Die Frage. Ich habe ein Problem, das niemand um mich herum zu haben scheint. In den Medien lese ich auch nichts darüber. Ich bin 20 Jahre alt und habe seit zwei Monaten eine feste Freundin. Es ist sehr schön zwischen uns, auch körperlich. Wir haben besprochen, abzuwarten, bis wir miteinander schlafen. Wir sind gerade erst dabei, uns näherzukommen, und haben das Gefühl, dass es für uns noch zu früh wäre. Wir sind noch zu wenig vertraut.

Mein Freundeskreis macht sich aber deswegen über mich lustig. Sie meinen, ich mache aus Sex mehr, als er ist. Es sei doch einfach nur Spaß und dazu bräuchte ich meine Partnerin nicht genauer kennen. Für mich ist es nicht so. Für mich ist Sex etwas sehr Intimes und Persönliches und daher brauche ich Zeit, bis ich mich ganz auf die Frau einlassen und mich gehen lassen kann. Ist das also krank von mir?

Elia Bragagna, Sexualmedizinerin
Elia Bragagna, Sexualmedizinerin © kk

Elia Bragagna antwortet: Gleich vorab: Ihr Verhalten ist ganz richtig, mehr noch, es ist achtsam. Sie tun nur das, was für Sie passt. Für Ihre Freunde mag Sex etwas anderes sein. Zu guter Letzt zählt aber für Ihre emotionale Gesundheit nur, was für Sie (und Ihre Partnerin) richtig ist.

Sie haben auch recht, dass in den Medien kaum aufgezeigt wird, was für unterschiedliche Bedeutungen Sex für jeden haben kann, und es daher auch keine Norm gibt, wie viel Zeit jemand braucht, um sich darauf einlassen zu können.

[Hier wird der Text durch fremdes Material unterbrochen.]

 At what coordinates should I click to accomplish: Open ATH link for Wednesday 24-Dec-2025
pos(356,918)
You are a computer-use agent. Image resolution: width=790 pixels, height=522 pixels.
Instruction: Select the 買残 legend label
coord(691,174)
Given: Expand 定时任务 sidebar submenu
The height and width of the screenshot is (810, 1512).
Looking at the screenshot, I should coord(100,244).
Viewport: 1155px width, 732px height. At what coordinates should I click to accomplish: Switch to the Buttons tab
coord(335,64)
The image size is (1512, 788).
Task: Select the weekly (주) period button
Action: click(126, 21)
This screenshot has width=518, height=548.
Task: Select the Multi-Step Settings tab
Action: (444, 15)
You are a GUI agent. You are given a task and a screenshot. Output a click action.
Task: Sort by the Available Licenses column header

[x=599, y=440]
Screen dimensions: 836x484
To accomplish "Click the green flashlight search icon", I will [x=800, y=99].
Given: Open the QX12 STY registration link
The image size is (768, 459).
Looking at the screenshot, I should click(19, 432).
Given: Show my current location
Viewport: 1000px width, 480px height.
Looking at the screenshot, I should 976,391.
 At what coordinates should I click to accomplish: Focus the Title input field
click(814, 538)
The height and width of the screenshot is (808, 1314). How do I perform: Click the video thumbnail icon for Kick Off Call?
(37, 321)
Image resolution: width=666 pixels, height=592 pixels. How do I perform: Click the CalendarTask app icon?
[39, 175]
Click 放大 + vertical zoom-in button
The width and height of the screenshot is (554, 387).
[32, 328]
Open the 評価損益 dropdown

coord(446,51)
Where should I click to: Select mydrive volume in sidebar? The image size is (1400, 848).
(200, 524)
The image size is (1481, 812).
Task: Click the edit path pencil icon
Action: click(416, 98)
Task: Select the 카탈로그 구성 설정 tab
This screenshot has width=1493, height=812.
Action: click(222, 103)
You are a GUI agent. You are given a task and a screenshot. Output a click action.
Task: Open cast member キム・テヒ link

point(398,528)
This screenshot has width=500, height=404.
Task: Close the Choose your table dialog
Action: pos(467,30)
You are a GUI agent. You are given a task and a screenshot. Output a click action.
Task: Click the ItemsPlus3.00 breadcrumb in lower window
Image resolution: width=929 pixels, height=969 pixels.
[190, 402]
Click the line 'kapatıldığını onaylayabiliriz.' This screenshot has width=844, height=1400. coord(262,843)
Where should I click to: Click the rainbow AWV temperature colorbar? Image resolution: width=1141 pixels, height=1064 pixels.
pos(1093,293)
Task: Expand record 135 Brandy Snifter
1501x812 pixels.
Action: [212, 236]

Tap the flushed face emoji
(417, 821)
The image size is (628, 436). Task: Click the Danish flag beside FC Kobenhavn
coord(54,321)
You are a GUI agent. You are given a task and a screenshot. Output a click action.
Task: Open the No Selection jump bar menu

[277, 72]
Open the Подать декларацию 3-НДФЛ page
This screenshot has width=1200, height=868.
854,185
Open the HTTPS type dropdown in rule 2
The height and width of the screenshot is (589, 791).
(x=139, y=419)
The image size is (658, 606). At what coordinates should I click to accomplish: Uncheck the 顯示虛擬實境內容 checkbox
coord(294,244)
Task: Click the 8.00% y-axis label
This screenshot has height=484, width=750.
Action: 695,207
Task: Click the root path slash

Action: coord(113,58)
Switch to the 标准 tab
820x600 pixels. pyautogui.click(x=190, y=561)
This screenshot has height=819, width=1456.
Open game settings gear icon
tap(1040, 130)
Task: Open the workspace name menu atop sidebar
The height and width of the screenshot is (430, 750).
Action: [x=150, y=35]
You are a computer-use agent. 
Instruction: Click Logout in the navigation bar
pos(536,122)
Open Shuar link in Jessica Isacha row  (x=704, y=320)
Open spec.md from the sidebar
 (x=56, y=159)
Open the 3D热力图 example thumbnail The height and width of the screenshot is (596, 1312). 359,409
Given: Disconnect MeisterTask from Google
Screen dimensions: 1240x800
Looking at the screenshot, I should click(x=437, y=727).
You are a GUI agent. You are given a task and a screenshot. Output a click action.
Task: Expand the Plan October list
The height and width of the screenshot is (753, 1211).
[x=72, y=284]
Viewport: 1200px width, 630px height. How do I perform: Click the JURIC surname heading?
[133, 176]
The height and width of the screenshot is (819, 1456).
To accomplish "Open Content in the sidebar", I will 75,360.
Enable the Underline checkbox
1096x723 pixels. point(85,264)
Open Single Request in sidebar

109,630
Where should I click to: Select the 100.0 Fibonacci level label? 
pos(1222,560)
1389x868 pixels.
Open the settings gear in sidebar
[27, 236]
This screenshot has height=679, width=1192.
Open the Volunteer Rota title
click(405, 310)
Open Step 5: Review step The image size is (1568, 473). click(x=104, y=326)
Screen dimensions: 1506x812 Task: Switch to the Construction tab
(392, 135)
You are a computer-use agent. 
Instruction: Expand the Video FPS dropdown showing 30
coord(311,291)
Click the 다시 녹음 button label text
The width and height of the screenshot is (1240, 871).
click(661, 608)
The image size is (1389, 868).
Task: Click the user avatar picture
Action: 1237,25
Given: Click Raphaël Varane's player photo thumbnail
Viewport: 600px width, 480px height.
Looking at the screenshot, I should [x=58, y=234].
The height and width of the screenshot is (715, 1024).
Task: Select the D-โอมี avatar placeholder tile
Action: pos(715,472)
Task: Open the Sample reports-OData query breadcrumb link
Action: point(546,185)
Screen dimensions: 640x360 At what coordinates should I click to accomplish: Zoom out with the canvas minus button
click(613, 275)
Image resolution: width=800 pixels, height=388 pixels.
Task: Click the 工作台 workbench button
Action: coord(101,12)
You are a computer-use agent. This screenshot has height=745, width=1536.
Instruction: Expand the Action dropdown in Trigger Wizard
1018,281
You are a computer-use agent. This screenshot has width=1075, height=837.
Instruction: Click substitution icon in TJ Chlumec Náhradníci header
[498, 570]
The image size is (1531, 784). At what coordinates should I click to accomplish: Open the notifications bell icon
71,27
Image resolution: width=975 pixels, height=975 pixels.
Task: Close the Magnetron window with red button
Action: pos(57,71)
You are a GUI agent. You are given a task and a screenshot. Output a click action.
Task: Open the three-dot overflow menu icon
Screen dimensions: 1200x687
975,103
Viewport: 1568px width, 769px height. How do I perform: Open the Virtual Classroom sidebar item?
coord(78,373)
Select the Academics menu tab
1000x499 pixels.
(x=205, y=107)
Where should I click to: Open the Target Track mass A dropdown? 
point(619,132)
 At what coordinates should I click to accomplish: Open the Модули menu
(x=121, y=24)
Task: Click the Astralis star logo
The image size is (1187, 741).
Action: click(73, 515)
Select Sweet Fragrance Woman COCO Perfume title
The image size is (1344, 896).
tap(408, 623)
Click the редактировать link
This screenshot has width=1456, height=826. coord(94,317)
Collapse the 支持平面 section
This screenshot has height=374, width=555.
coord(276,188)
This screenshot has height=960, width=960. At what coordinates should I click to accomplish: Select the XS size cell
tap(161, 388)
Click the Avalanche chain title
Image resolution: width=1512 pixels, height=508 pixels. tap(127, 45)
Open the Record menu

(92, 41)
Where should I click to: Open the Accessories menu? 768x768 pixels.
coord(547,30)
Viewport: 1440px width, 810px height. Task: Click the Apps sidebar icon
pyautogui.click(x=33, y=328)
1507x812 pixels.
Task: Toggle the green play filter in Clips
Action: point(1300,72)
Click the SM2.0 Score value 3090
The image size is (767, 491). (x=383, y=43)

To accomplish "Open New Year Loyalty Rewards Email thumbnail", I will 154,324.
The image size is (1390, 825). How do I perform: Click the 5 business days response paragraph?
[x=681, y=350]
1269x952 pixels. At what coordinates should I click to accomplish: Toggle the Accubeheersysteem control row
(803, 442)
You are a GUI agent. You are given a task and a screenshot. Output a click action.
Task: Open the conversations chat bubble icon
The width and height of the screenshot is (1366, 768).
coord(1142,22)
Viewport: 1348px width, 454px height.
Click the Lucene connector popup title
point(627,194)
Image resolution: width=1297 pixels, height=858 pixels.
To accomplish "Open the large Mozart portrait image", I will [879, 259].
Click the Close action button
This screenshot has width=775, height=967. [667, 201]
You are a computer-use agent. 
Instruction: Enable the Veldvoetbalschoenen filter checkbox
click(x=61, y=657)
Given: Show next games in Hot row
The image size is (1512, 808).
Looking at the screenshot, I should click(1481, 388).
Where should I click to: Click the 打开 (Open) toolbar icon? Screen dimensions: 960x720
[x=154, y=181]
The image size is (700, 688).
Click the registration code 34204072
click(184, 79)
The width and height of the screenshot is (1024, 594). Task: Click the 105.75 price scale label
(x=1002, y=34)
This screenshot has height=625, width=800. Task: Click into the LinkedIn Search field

In meiner Praxis habe ich allerdings zunehmend junge Männer mit Erektions- und Ejakulationsstörungen und Frauen mit Erregungsstörungen und Schmerzen beim Geschlechtsverkehr, weil sie eben nicht darauf schauten, ob es schon passend war, den anderen so nah heranzulassen.

Sexualität wurde für sie dadurch zu einer stressigen Leistungsshow, weit ab von dem, was eine sexuelle Begegnung sein kann. Diese Personen müssen mit meiner Hilfe das lernen, was Sie schon können.